This is a simple React project to spike out doing a secure AWS image upload and access.

• Configuring security on an AWS bucket w/ an IAM user
• Uploading to AWS directly from the brower w/ pre-signed URLs
• Displaying images uploaded to the AWS bucket.

To work through this, you need an AWS account, fortunately they'll let you play around with stuff for free to learn. (Super smart on their part.)

To get things setup, I used this resource from Amazon: https://docs.aws.amazon.com/AmazonS3/latest/dev/example-walkthroughs-managing-access-example1.html

I'll include notes below on some of the steps from my own walkthrough:

• When creating the AccountAdmin, it says to give it administrator or full access. To do this, on the 2nd screen of the "Add User" process where you "Set Permissions", I used the button to "Attach existing policies directly", then selected the AdministratorAccess policy from the list displayed. I repeated this for the "Set permission boundary". Make sure to record all the information, including the access URL, for the new user. The secret key isn't available again.

• AWS CLI - the amazon docs tell you to do this w/ pip if you're on a Mac. I just used Homebrew: brew install awscli

• When configuring the CLI, make sure to setup a specific profile for each user. The walkthrough has you do this for AccountAdmin, but it is really the next account user account that is really needed, so it's fine to skip the profile for the admin.
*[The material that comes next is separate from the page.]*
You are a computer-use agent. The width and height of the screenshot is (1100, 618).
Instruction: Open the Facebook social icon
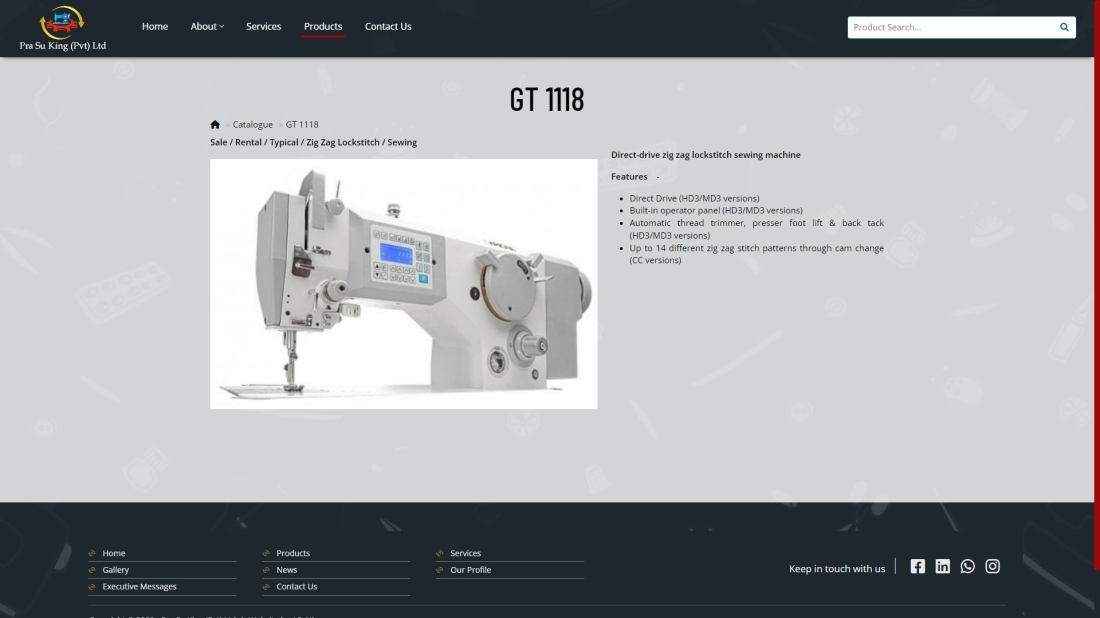pos(918,567)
• While setting up your bucket, note the region you select. You can get the region needed in the code using this table: https://docs.aws.amazon.com/general/latest/gr/rande.html#s3_region

• For the 2nd user account, I gave that account "programmatic access" only, no access to the management console. When you "Set Permissions", use the button to "Attach existing policies directly", then click "Create Policy". Switch to JSON view and paste in the example. You will need to update the bucket ARN. I got the bucket ARN by opening another window & going to the bucket in S3, then clicked on the "Permissions" tab and "Bucket Policy". The ARN was shown there. (You'll also need this open to update the bucket policy, where you need the new user ARN.) Once the policy is created, don't forget to attach it to the user! I set no permission boundary for this user.
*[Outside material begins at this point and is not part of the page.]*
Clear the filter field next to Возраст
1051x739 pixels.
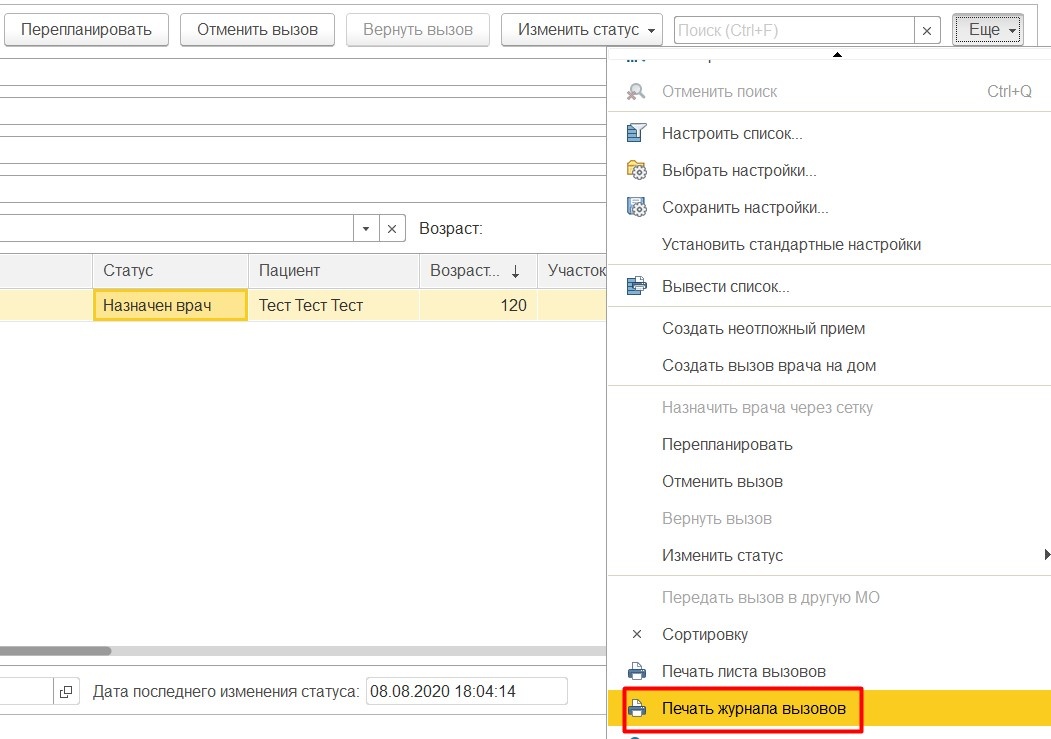coord(392,229)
• Once the user is created, you can update the bucket policy using the example from the article. You must update both the bucket ARN & the user ARN in two places.

• To get things working through this app vs the CLI, I also needed to setup a CORS configuration on the bucket.
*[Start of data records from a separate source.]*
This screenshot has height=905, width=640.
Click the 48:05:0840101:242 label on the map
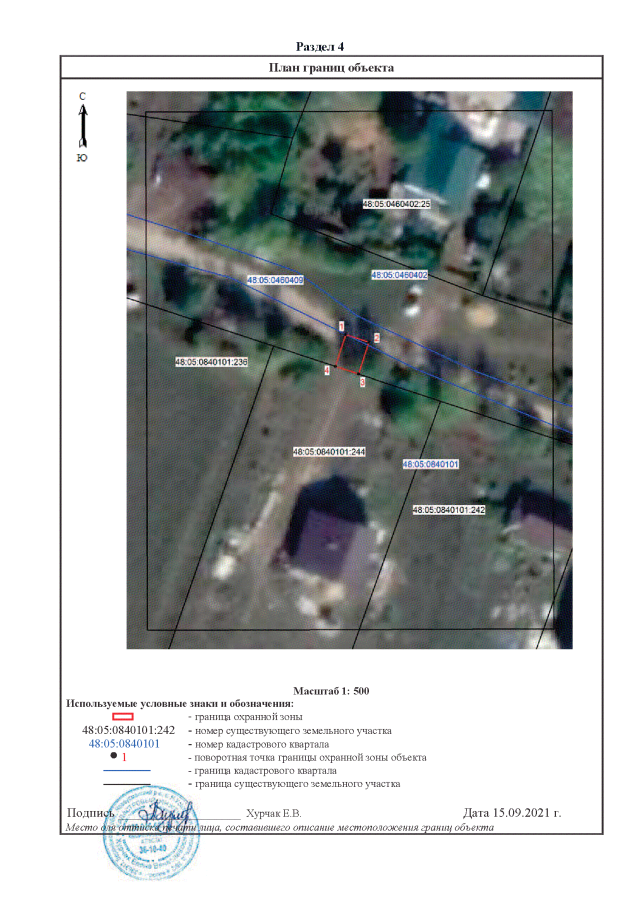[449, 509]
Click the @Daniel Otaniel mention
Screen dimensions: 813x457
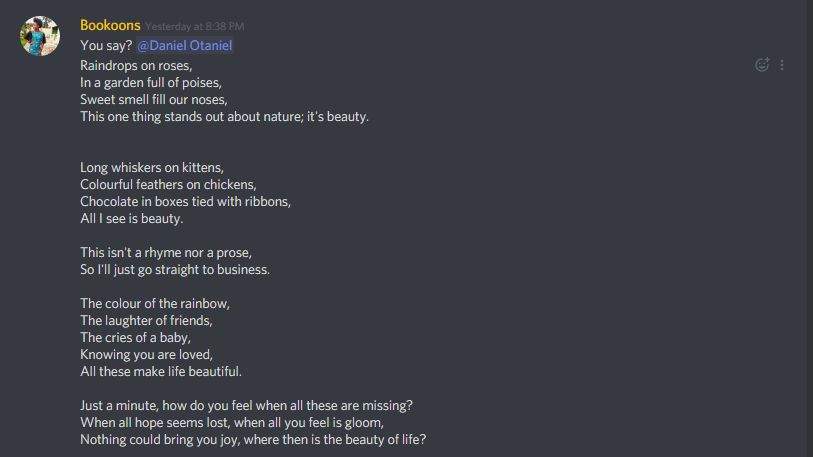tap(185, 46)
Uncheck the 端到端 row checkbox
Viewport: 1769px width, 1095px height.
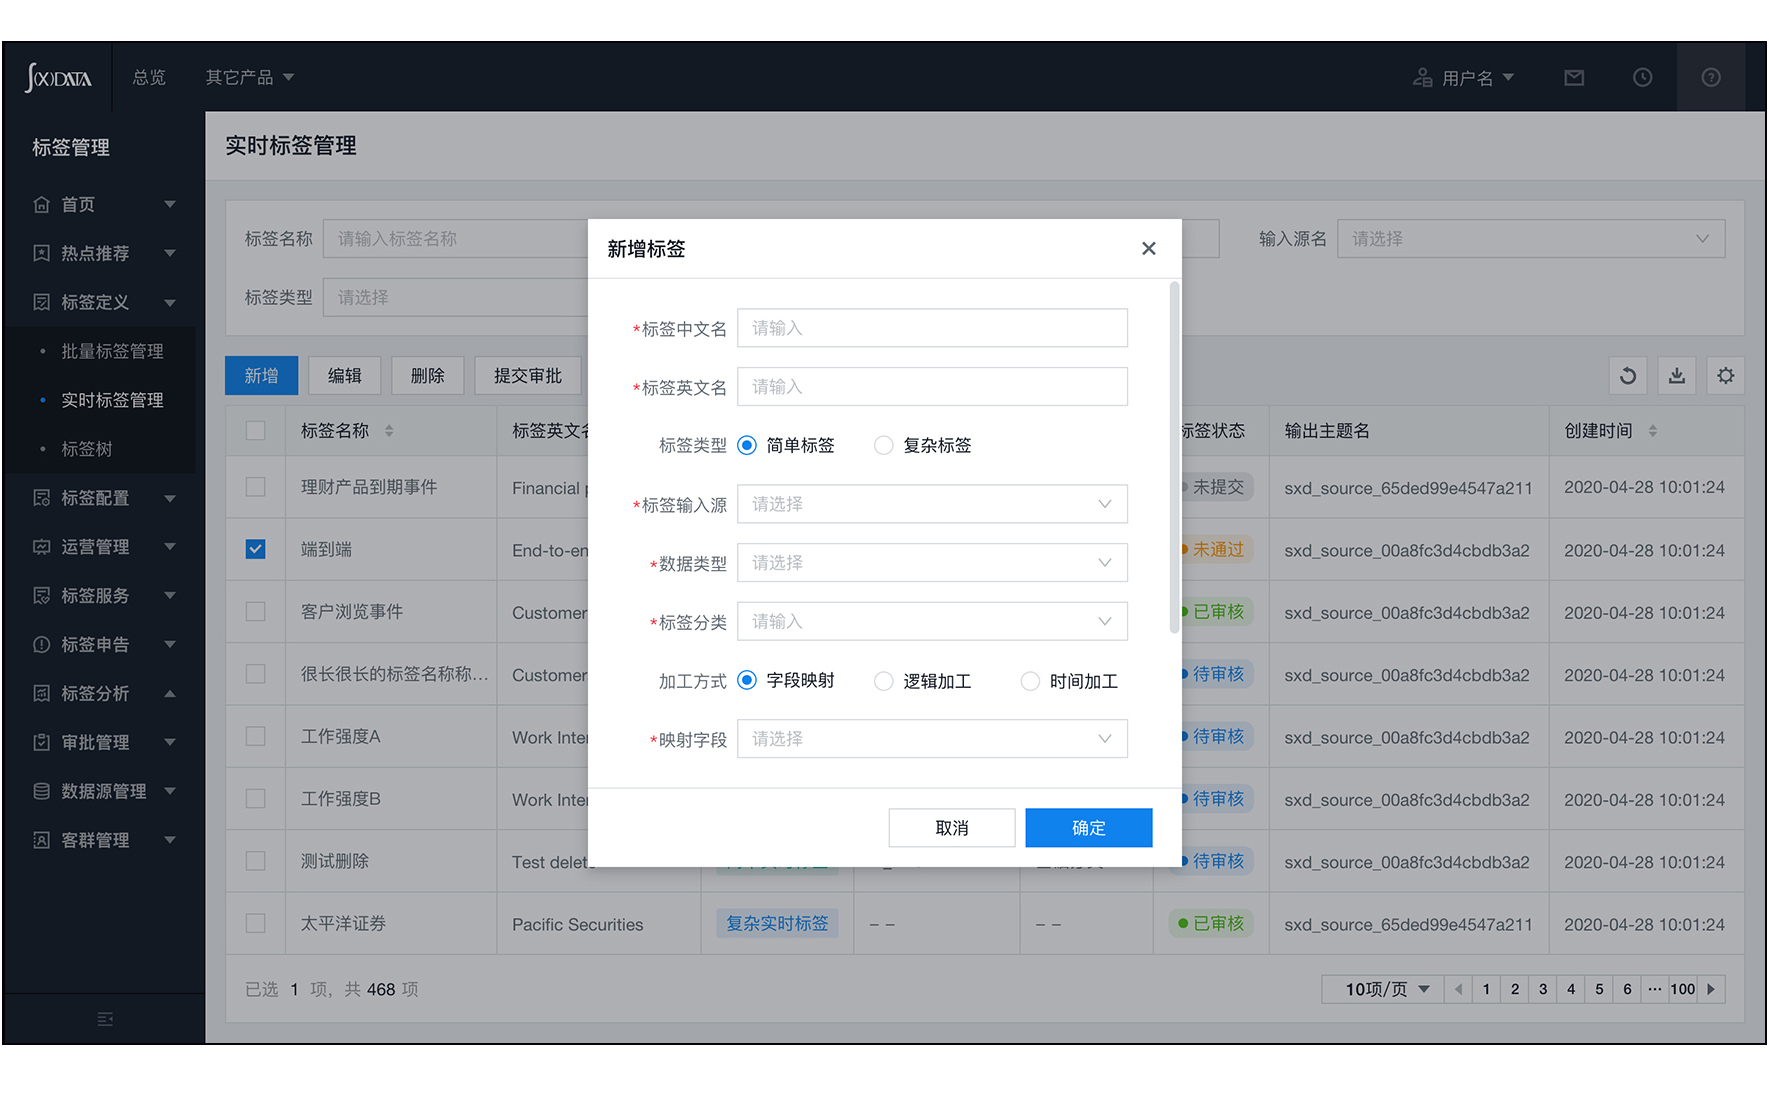pyautogui.click(x=256, y=549)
The example below would work for something deployed, but while testing locally I set the AllowedOrigin to * to allow access from any origin.

<CORSConfiguration>
 <CORSRule>
   <AllowedOrigin>http://www.example1.com</AllowedOrigin>
   
   <AllowedMethod>GET</AllowedMethod>
   <AllowedMethod>PUT</AllowedMethod>
   <AllowedMethod>POST</AllowedMethod>
   <AllowedMethod>DELETE</AllowedMethod>

   <AllowedHeader>*</AllowedHeader>
 </CORSRule>
</CORSConfiguration>

• At this point I was able to setup a profile for the user on the CLI and upload a test image through the CLI.

Instead of trying to build something myself to allow the user to select a file to upload, I did a quick web search for an existing React Component. I was hoping to find one that would allow drag-and-drop, as well as browsing to select a file. The first thing I came across was react-dropzone, so I gave it a go and realized I was going to be doing a lot of work to make it look good and work the way I wanted.

So I continued looking and discovered uppy. Their upload component is pretty flexible and they have some nice documentation & examples for using AWS S3 too:

• https://uppy.io/docs/aws-s3/
• https://uppy.io/docs/aws-s3/#example-presigned-url

I'm using their component to upload directly to the S3 bucket, so no storage space is needed within my app.

I'm also using pre-signed urls so that I can keep my S3 credentials private on my server in an .env file & not need to provide those to my client code.

The server uses the AWS JavaScript SDK to get signed urls for the client code to use.

• getSignedUrl (to get signed urls for both upload & view)
• listObjectsV2 (to get all the things to display)

The AWS docs and code aren't the easiest thing to sort through if you don't know what you want. However I did find the code snippets in this blog helpful: Securing AWS S3 Uploads Using Presigned URLs. This post also walks through some of the security setup, but since I had already sorted through that I skipped down to the code.